I’ve been thinking a lot about time lately. How valuable time is. How scarce it often seems. And how best to treasure the small chunks of it we are given.
Things get a little quieter for us for two weeks in the summer during the (very rare!) break between Summer of the Arts and the start of Preschool of the Arts 2017-2018 and I get to spend more time with my wife and children. We travelled to NY to visit Ettie's parents, and to my hometown of Detroit to see my parents. One of the highlights was celebrating the birthday of Ettie's Bubby. May she live and be well.

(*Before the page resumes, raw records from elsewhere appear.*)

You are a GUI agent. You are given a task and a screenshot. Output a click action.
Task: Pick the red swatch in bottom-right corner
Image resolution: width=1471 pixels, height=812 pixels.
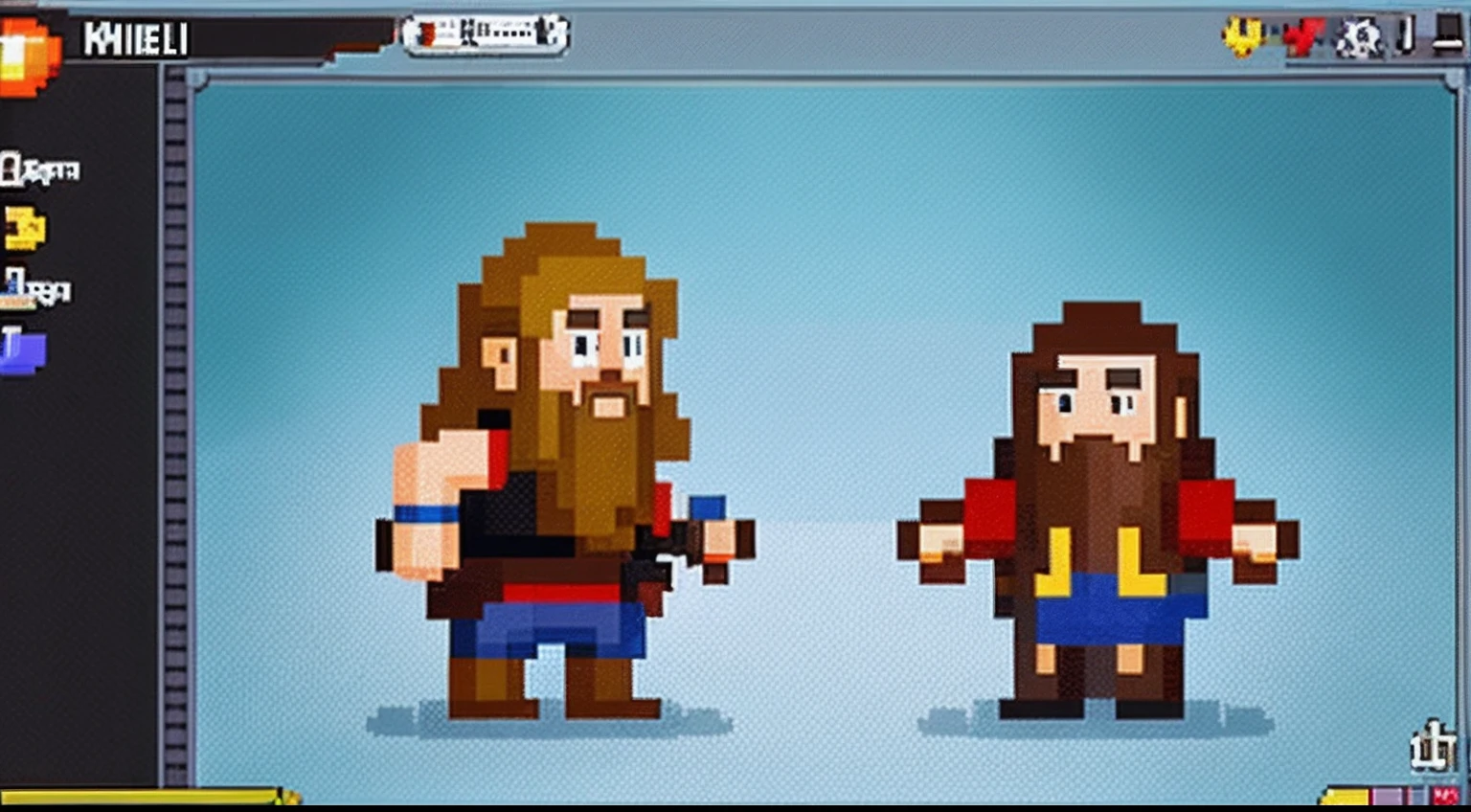click(x=1444, y=797)
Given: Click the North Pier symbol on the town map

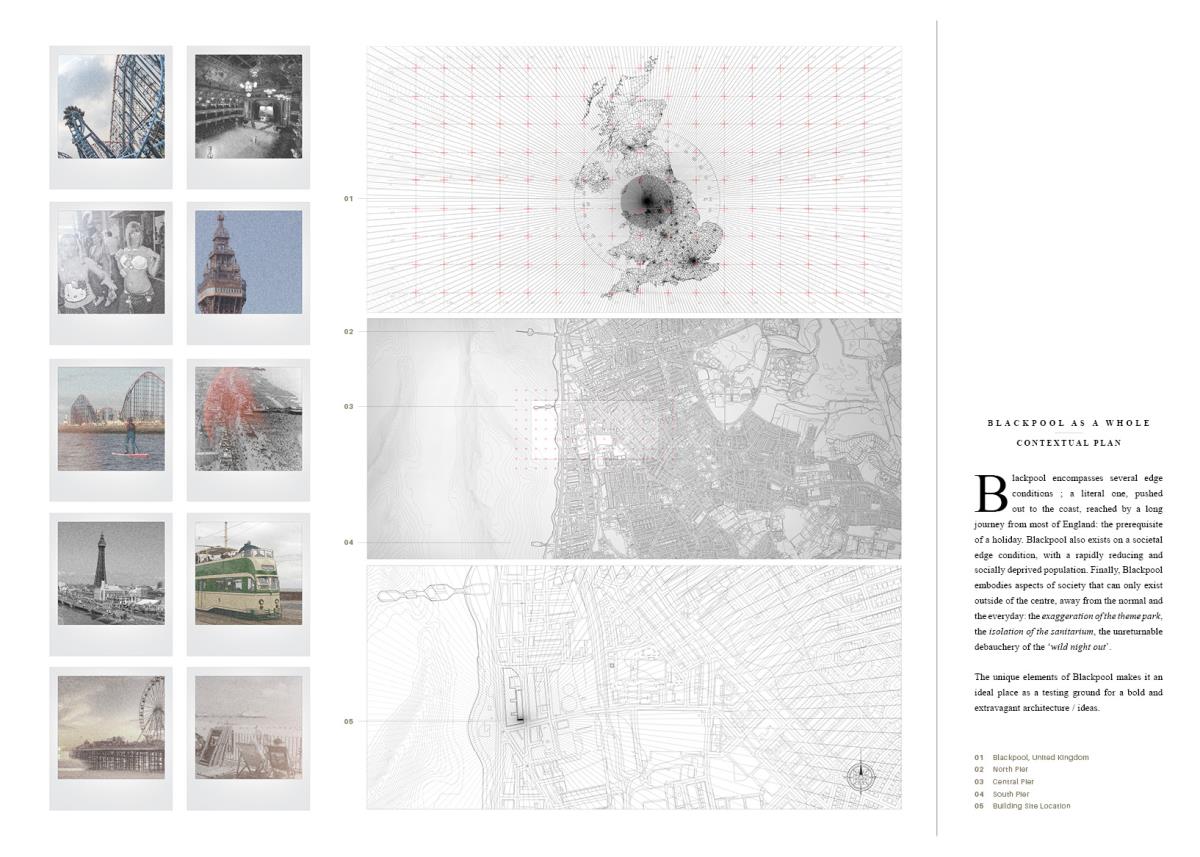Looking at the screenshot, I should [531, 331].
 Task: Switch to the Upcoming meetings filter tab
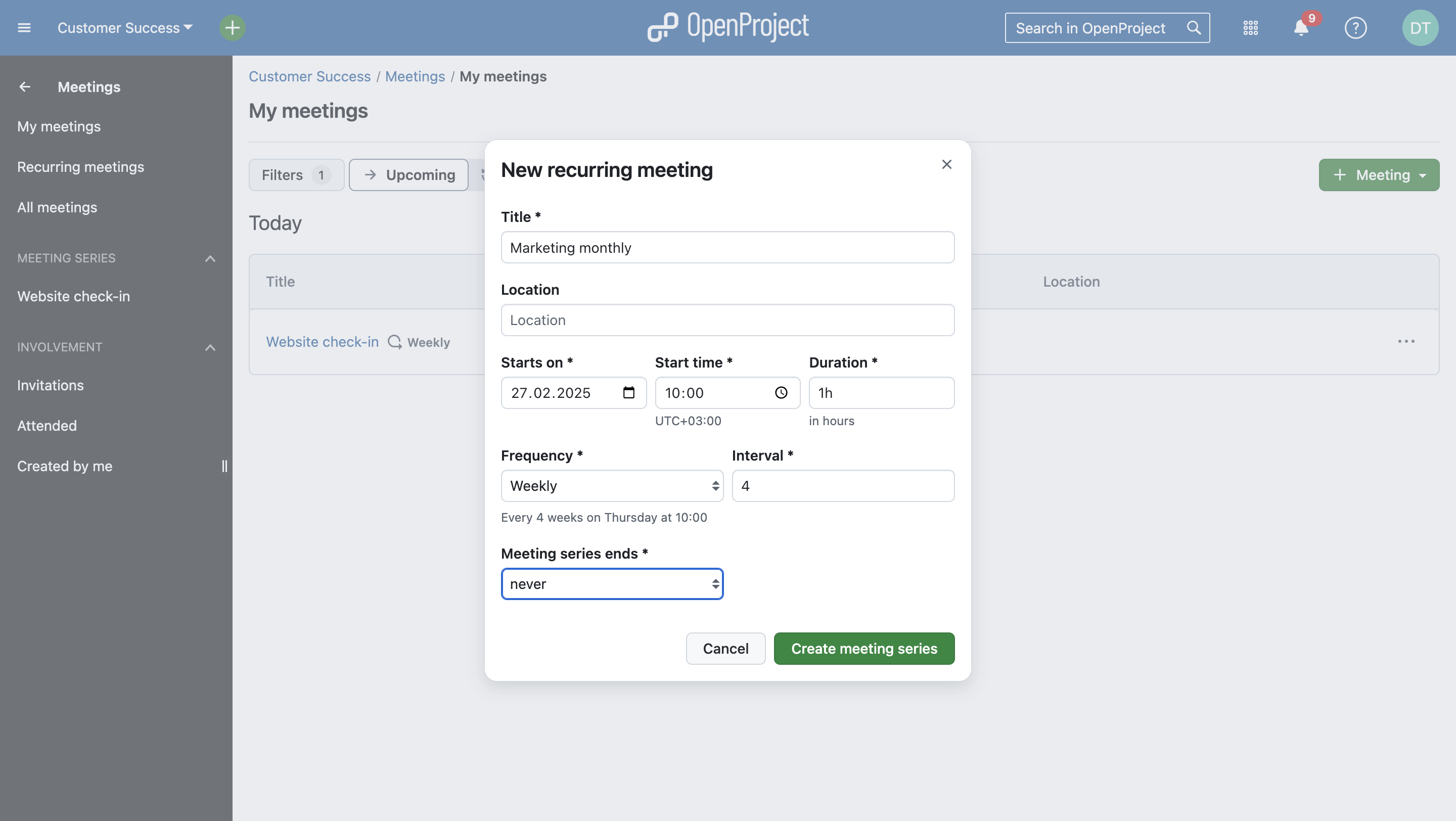tap(408, 174)
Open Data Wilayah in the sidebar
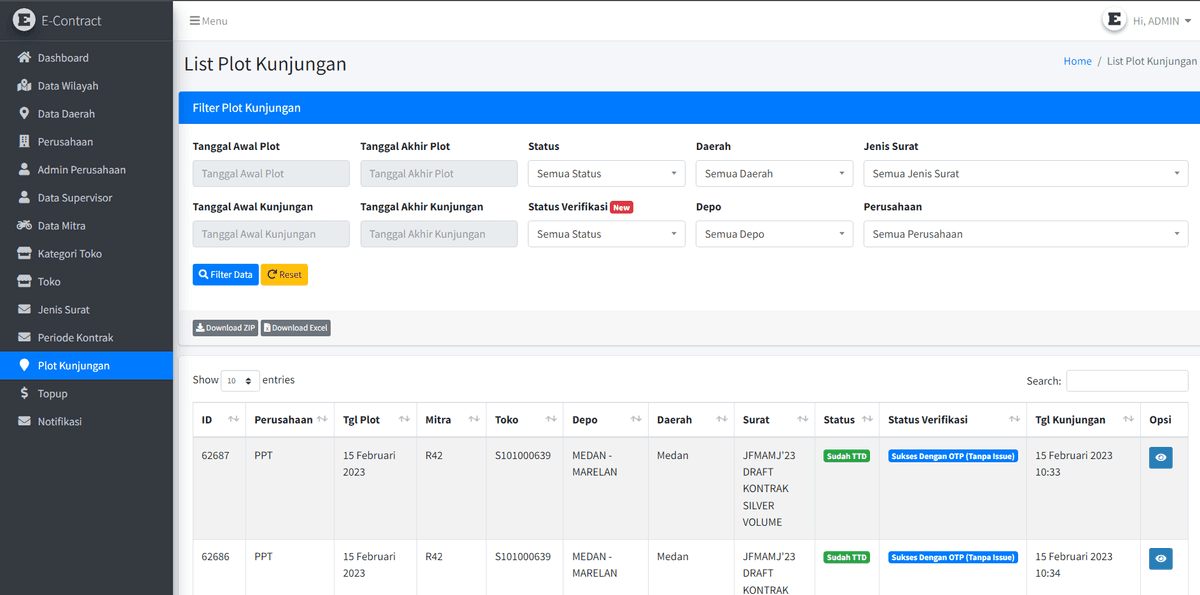Viewport: 1200px width, 595px height. click(67, 86)
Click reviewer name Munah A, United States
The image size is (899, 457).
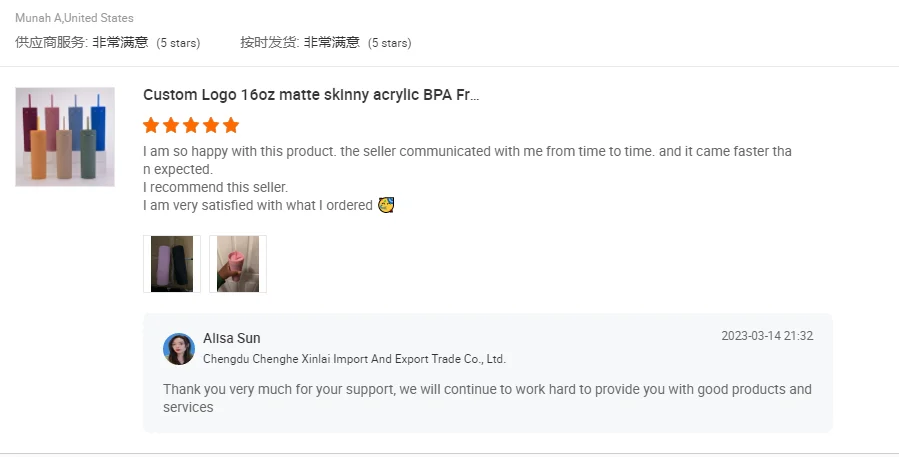pos(74,18)
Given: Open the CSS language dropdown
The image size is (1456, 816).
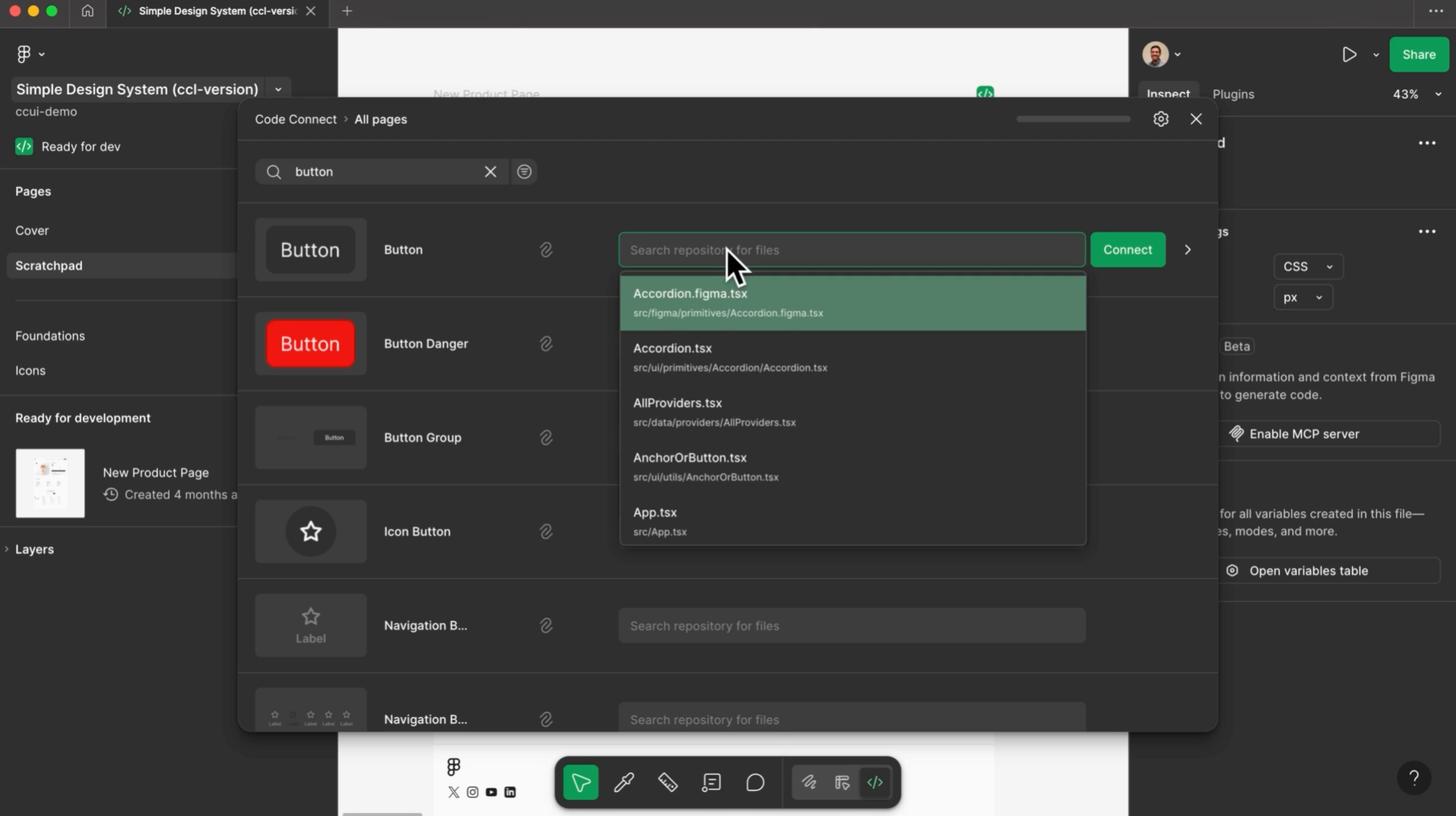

The one thing that struck me over the past two weeks, is the importance of prioritizing quality time with my family. We want to give our children everything. We want to send them to the best schools, provide for them, and set them up for success in their lives.
But maybe there’s something more important than all of those things. Something that will last with our children well beyond their schooling and early careers. Something that will provide them with far greater security than any endowments.
Simply spending quality time with them.
After everything has passed, and all your children’s needs are taken care of, there’s only one thing that will really stick with them. The treasured memories of their time spent with you, your spouse and their siblings.
 Thank God, I’ve shared some very special moments with my family over the past two weeks. I hope you’ve managed to do the same.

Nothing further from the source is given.